A man already serving a 21-year federal prison sentence for leading police on a chase last year – and ramming their cruisers and shooting at them – pleaded guilty to state charges Monday.

Luis Cruz Ramos, 31, pleaded guilty before Judge John Durkin of Mahoning County Common Pleas Court to charges of failure to comply, 11 counts of felonious assault on a police officer, being a felon in possession of a firearm and three separate firearm specifications for the chase and manhunt last spring.

Ramos is accused of leading Campbell police on a chase March 30, 2016, after they tried to serve a warrant for him.

During the chase, Ramos is accused of ramming and shooting at officers from Campbell, Boardman and Youngstown before abandoning the van he was driving on Interstate 680 south and running.

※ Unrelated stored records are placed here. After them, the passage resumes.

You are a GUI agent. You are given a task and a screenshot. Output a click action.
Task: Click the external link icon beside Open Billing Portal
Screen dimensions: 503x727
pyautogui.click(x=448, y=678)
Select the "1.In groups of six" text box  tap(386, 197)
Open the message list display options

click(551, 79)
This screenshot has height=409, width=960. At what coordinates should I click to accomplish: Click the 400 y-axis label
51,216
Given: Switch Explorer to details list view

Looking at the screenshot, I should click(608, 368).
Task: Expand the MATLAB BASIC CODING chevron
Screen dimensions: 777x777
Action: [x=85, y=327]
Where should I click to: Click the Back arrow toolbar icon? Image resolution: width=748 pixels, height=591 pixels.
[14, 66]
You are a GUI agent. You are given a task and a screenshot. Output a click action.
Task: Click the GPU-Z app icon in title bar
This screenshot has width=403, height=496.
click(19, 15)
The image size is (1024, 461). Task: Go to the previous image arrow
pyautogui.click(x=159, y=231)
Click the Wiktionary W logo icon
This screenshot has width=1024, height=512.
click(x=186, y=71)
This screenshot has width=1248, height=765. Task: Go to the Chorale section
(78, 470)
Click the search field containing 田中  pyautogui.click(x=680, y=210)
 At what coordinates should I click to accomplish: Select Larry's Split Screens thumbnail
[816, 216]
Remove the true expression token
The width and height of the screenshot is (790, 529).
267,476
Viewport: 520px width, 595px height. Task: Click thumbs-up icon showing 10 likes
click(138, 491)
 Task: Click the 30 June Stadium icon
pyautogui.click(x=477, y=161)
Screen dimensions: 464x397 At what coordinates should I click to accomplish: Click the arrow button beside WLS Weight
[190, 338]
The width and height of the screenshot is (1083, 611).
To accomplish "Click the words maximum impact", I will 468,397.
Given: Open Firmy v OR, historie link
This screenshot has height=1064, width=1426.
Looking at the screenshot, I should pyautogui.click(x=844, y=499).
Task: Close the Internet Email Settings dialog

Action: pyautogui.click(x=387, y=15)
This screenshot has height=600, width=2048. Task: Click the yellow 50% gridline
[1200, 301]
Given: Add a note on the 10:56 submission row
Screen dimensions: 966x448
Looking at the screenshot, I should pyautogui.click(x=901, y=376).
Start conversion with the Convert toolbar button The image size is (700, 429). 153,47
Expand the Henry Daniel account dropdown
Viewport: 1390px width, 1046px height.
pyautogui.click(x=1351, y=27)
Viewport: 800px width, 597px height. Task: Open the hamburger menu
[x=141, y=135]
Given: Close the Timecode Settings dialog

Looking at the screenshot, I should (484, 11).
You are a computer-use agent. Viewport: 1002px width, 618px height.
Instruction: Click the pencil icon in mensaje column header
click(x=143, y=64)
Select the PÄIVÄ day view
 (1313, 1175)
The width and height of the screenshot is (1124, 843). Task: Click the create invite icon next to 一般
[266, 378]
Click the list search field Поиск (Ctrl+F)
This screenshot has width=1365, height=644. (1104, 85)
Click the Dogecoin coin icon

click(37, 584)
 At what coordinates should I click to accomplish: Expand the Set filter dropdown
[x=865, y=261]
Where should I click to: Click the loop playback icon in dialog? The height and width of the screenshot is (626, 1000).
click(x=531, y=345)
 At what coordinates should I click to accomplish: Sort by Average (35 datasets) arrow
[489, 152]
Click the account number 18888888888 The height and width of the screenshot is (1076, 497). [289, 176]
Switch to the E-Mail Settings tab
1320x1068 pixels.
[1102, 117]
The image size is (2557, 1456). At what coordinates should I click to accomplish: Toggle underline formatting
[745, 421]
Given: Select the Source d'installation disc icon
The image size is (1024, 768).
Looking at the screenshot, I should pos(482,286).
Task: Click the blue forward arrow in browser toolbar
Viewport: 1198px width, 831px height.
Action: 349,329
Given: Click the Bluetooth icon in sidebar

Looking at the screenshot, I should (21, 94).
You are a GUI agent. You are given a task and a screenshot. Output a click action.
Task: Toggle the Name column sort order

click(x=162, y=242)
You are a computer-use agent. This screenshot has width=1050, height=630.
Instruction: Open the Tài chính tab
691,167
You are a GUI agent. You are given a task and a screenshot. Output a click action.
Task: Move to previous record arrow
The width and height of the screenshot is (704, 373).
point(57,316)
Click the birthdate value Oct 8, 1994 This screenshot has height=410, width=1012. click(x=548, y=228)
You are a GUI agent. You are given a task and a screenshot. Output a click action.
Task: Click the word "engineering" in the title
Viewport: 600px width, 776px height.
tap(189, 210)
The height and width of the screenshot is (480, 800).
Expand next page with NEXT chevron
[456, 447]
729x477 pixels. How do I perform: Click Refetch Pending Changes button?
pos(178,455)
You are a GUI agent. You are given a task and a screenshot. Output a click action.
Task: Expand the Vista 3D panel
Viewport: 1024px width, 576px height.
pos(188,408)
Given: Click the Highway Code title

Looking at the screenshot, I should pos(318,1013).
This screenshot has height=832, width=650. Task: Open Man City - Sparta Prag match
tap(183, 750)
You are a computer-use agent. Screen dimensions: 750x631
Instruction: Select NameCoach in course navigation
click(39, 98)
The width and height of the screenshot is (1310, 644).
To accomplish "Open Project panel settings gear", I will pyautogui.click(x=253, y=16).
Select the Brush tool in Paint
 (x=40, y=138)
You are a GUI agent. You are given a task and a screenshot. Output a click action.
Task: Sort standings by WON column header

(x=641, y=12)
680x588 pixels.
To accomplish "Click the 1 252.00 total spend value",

He eluded police until April 1 when he was found on a South Side street and wounded by U.S. Marshals after they said he pulled a gun on them.

He faces a sentence anywhere from 26 years to more than 100 years. Prosecutors want his sentence to run consecutively to the sentence he is serving in federal court.

Sentencing will be 10:30 a.m. Monday.

In January, Ramos was in court to take a plea in the case but at the time he balked at the deal offered by prosecutors because he said it would put him in prison until he was 70. Prosecutors were looking for him at the time to serve a 19-year sentence consecutive to his federal sentence.

In court Monday, Assistant Prosecutor Martin Desmond said there was no sentence agreed upon between himself and defense attorney Doug Taylor. After court, Desmond said he would ask for a sentence that was longer than the one Ramos is serving in federal custody.

Despite arguments by defense counsel that Ramos should receive a sentence less than the federal one because no one was injured during the chase and manhunt other than Ramos, Desmond said a long sentence is necessary to deter people from shooting or otherwise harming police officers.

“Just because he missed he doesn’t get credit for that,” Desmond said.

Ramos spoke through an interpreter during the hearing, and still walked with a limp from the leg wound he sustained last April when he was shot by police.